Return the lines of the entries unchanged, from the line containing "You are a GUI" through the end of the entries, with both ends included, and leave the pictures out of your answer.

++++ Data shown

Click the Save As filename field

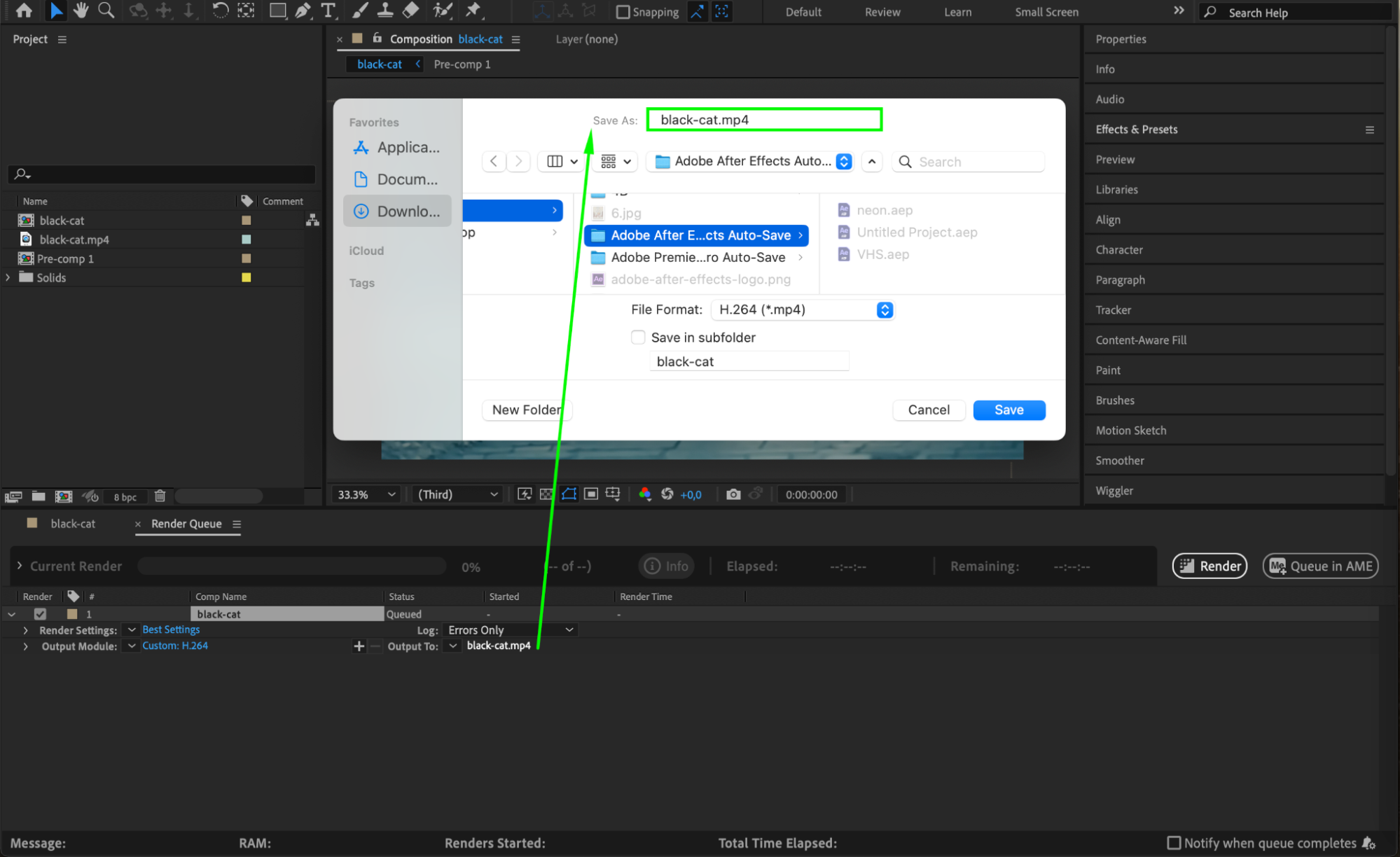(763, 120)
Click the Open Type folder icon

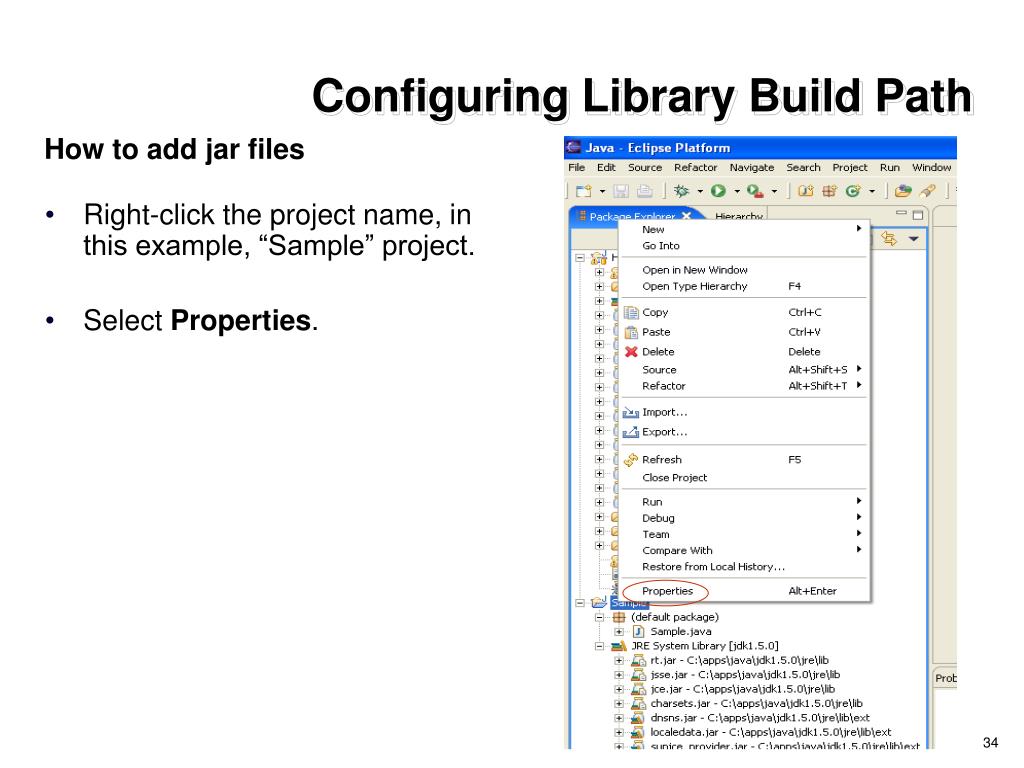click(x=903, y=191)
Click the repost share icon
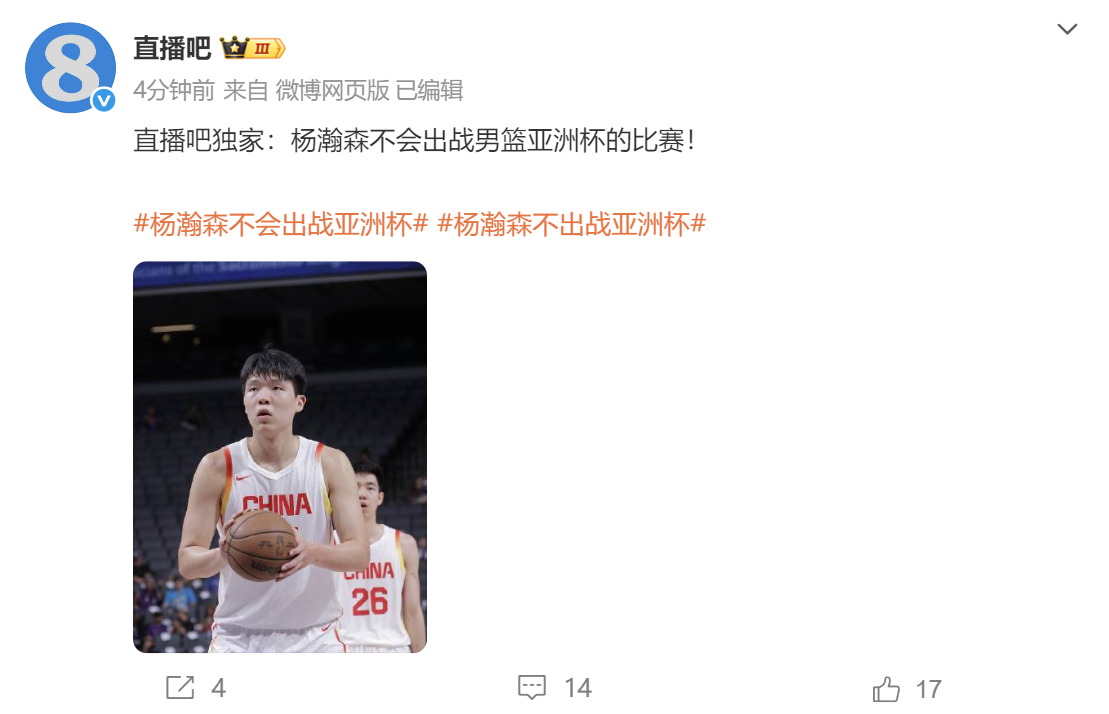This screenshot has width=1109, height=714. (x=180, y=687)
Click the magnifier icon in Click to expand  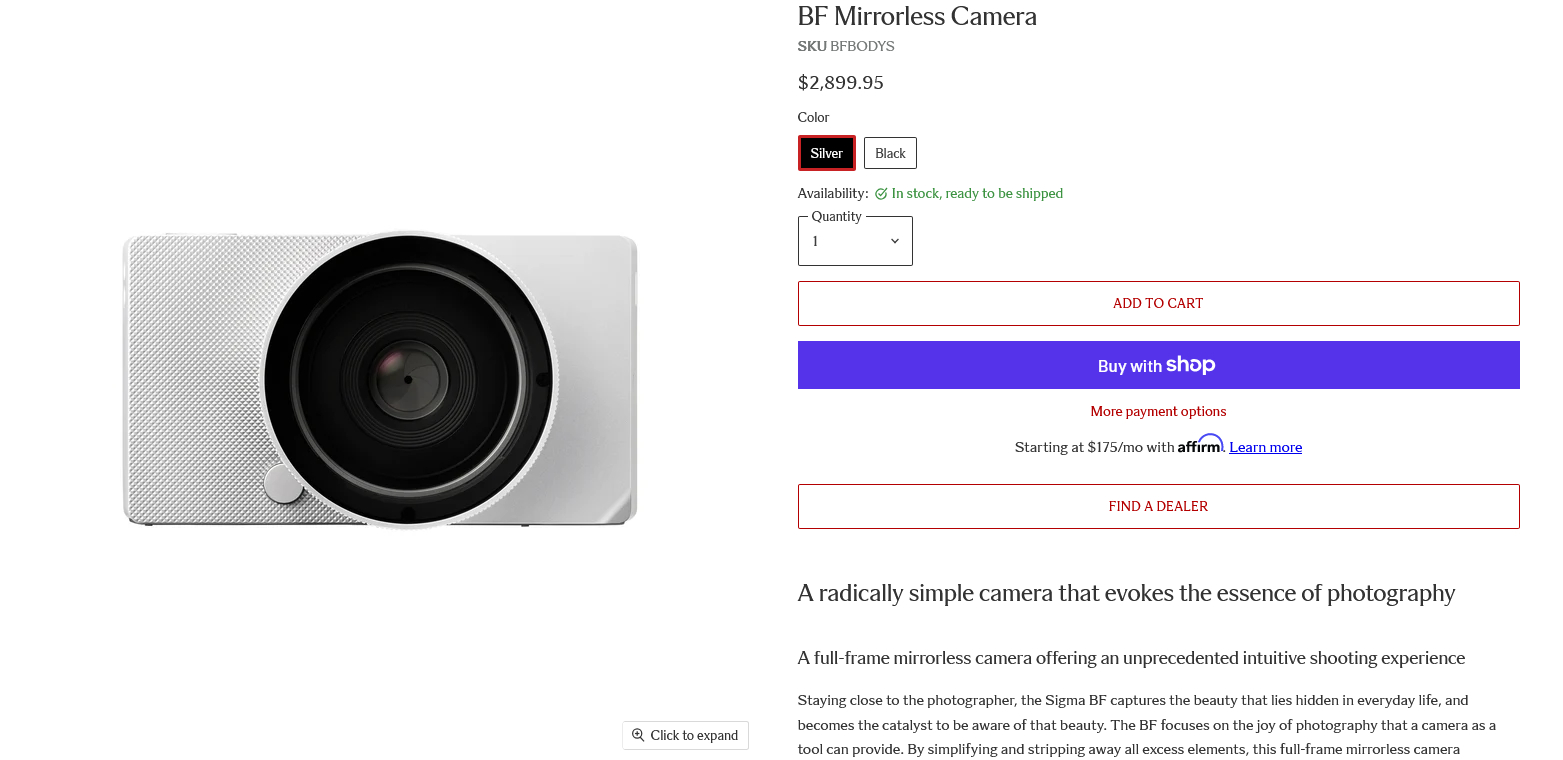click(x=638, y=735)
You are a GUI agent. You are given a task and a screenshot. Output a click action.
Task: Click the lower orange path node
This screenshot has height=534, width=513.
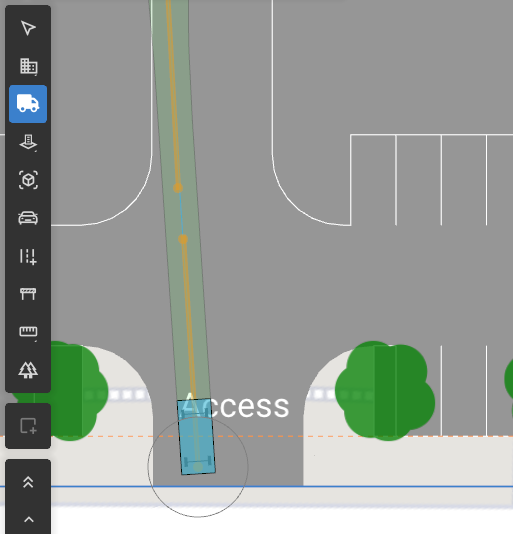[x=183, y=239]
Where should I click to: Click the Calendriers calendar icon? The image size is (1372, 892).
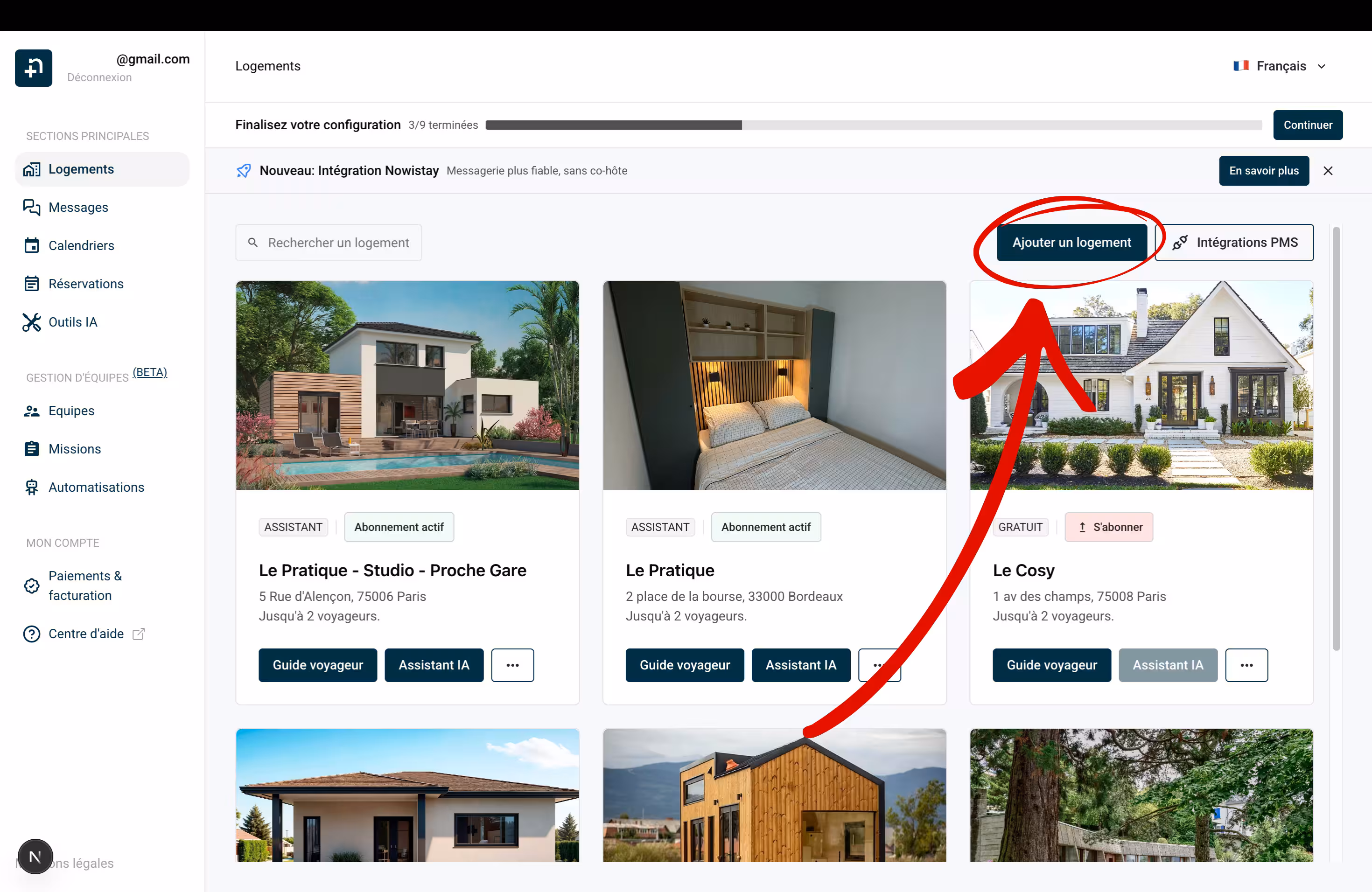coord(32,245)
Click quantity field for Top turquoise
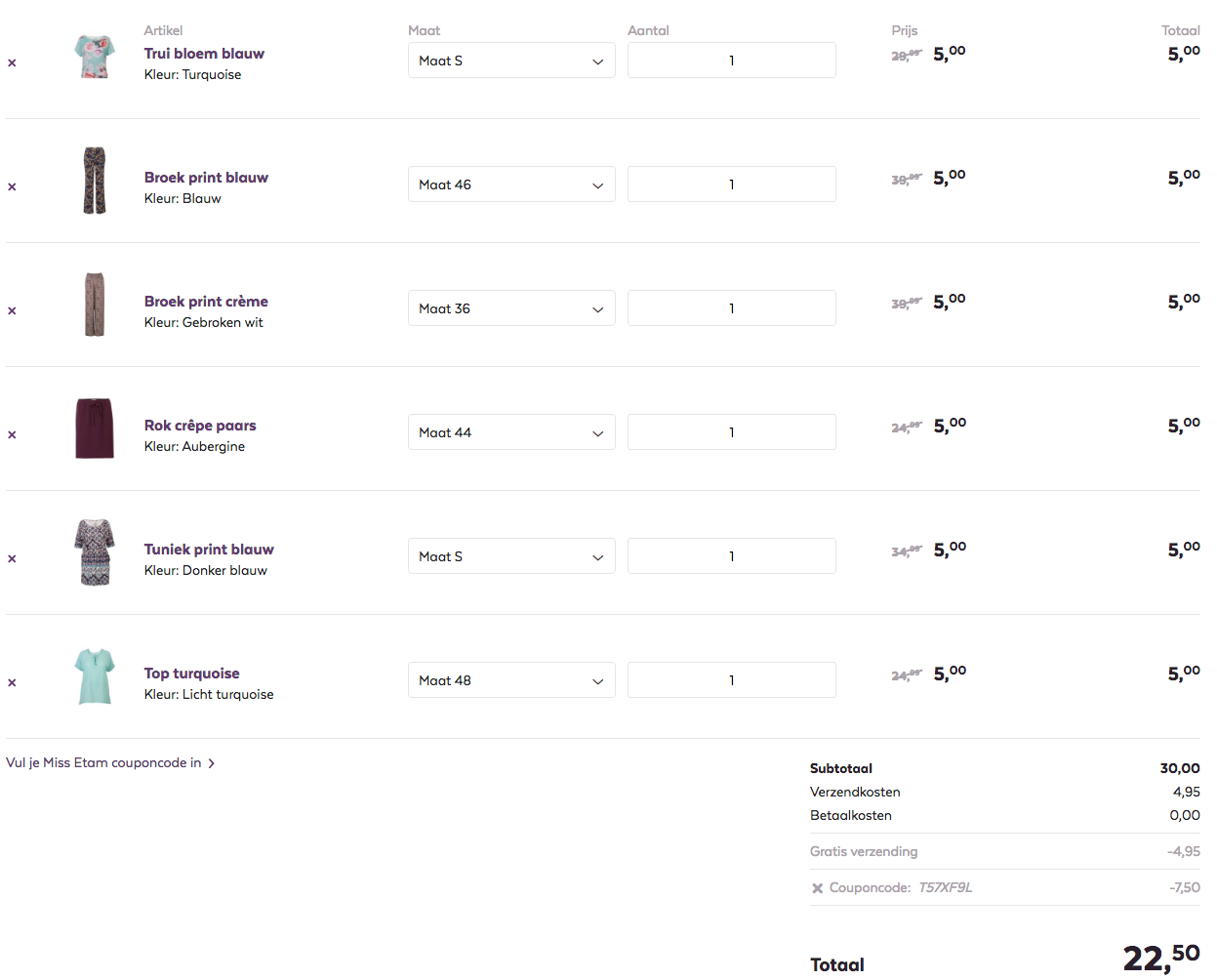This screenshot has height=980, width=1217. coord(731,680)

++++++++

» **The output**:
You are a GUI agent. You are given a task and a screenshot. Output a click action.
Task: Click the lower orange path node
This screenshot has height=534, width=513.
[x=183, y=239]
Where should I click to: Click the Calendriers calendar icon? The image size is (1372, 892).
coord(32,245)
Click quantity field for Top turquoise
This screenshot has height=980, width=1217. coord(731,680)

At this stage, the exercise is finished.